| Stated problem 1 |
In the forum post about school wood shops, what has the Lubbock school system shut down?

| Quoted passage |
# Woodworkers Unite!



## KentS (May 27, 2009)

I don't know about where you live, but here in Lubbock, Texas, the trend in our public school system has been to get away from the industrial arts programs, including wood shop. They have shut down all the high school shop programs, and the budgets for the remaining middle schools are disgusting. This is a letter to the editor I wrote to our local newspaper which was published Sunday. Thought you might be interested. I think it's time to stand up for things we consider to be important. If this strikes a chord with you, I urge you to do the same--Who knows, we might actually make a difference.

"It has become disturbing to me to see the trend in education steer away from industrial arts. Our education system has somehow decided that only second rate, underachievers should find a career in anything other than something requiring a college degree. Being a professional woodworker, I have been shocked to see the closing of all the high school woodshops in Lubbock over the last few years. Why can we spend an unreal amount of our taxes on sports and music, and say that any kind of practical knowledge is unimportant? School administrators: who is going to build your houses or repair your cars in the future? How many professional athletes do you know? I deal with woodworkers on a daily basis, and most received their basics in shop class. Even those not pursuing a career in woodworking continue on in woodworking, as a hobby. I am appalled at the ridiculously small budgets of the remaining middle school shops, especially when you compare these budgets to those of the sports programs. Don't get me wrong, I love sports, music, and art, but where did we decide some of the more practical programs were inferior? I believe sports teaches our students valuable lessons (e.g. teamwork and fitness). I also believe industrial arts programs can teach valuable lessons (e.g. math, critical thinking, and teamwork)."

| Stated problem 2 |
Write the entries below as a numbered list without blank lines, starting at the line containing "Task: Click アンインストール on the toolbar" and ending at the line containing "pos(143,103)".

| Record excerpts |
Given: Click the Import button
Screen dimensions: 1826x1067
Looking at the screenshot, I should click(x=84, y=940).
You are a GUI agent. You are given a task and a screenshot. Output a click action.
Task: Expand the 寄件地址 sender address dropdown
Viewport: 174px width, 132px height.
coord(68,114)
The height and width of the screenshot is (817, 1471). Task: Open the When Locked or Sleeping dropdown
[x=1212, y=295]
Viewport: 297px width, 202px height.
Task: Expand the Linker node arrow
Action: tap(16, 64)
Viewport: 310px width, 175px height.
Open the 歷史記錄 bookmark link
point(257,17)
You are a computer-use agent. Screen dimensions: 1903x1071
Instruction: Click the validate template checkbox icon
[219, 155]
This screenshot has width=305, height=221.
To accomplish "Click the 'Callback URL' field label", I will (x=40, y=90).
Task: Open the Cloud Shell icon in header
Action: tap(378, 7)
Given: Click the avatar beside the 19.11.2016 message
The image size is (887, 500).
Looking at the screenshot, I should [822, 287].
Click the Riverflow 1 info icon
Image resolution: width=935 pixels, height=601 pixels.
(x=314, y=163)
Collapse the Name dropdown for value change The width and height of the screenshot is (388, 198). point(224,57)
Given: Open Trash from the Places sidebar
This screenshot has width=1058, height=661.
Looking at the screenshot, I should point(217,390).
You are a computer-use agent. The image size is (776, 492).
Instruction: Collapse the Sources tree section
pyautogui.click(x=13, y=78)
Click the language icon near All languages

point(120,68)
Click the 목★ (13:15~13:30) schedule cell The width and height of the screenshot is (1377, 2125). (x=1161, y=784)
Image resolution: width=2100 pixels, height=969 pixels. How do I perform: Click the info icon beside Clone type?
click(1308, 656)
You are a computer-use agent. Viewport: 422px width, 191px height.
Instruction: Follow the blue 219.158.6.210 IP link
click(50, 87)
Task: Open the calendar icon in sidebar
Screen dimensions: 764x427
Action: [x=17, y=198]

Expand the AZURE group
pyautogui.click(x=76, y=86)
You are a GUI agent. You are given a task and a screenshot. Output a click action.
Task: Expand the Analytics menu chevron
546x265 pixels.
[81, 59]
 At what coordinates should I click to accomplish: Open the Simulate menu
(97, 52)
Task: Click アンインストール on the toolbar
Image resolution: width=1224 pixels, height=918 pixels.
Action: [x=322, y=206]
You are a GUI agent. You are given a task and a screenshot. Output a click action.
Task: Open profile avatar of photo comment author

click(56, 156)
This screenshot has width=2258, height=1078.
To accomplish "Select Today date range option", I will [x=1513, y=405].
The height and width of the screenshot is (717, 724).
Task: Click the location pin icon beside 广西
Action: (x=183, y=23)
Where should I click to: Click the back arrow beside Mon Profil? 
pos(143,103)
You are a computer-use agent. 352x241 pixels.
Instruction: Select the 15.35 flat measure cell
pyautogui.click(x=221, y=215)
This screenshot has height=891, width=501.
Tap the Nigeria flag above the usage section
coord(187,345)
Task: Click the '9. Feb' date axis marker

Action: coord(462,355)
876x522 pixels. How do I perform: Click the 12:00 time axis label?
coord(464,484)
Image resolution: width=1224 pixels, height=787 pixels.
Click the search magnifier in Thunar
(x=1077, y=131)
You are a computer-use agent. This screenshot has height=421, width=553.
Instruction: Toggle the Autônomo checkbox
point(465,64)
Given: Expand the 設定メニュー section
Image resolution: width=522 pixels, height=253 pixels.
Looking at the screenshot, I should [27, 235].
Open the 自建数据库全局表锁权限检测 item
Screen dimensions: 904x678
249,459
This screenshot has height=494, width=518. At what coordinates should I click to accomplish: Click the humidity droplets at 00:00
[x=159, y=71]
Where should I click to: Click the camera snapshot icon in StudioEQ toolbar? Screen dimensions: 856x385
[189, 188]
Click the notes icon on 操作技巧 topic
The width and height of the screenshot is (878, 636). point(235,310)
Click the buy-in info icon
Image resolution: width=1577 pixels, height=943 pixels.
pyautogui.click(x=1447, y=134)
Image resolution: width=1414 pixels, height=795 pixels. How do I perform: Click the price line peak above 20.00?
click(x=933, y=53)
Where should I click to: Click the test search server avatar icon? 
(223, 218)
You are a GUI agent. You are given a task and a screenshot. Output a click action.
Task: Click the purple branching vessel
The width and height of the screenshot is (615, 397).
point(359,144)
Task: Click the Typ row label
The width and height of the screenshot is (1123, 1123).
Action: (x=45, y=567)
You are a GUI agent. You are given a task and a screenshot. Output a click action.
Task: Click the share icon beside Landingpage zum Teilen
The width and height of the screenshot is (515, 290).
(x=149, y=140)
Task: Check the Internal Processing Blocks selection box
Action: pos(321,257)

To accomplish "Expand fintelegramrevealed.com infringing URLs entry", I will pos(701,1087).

| Task result 1 |
All of its high school shop programs.

| Task result 2 |
1. Task: Click アンインストール on the toolbar
2. Image resolution: width=1224 pixels, height=918 pixels.
3. Action: [x=322, y=206]
4. You are a GUI agent. You are given a task and a screenshot. Output a click action.
5. Task: Open profile avatar of photo comment author
6. click(56, 156)
7. This screenshot has width=2258, height=1078.
8. To accomplish "Select Today date range option", I will [x=1513, y=405].
9. The height and width of the screenshot is (717, 724).
10. Task: Click the location pin icon beside 广西
11. Action: (x=183, y=23)
12. Where should I click to: Click the back arrow beside Mon Profil? 
13. pos(143,103)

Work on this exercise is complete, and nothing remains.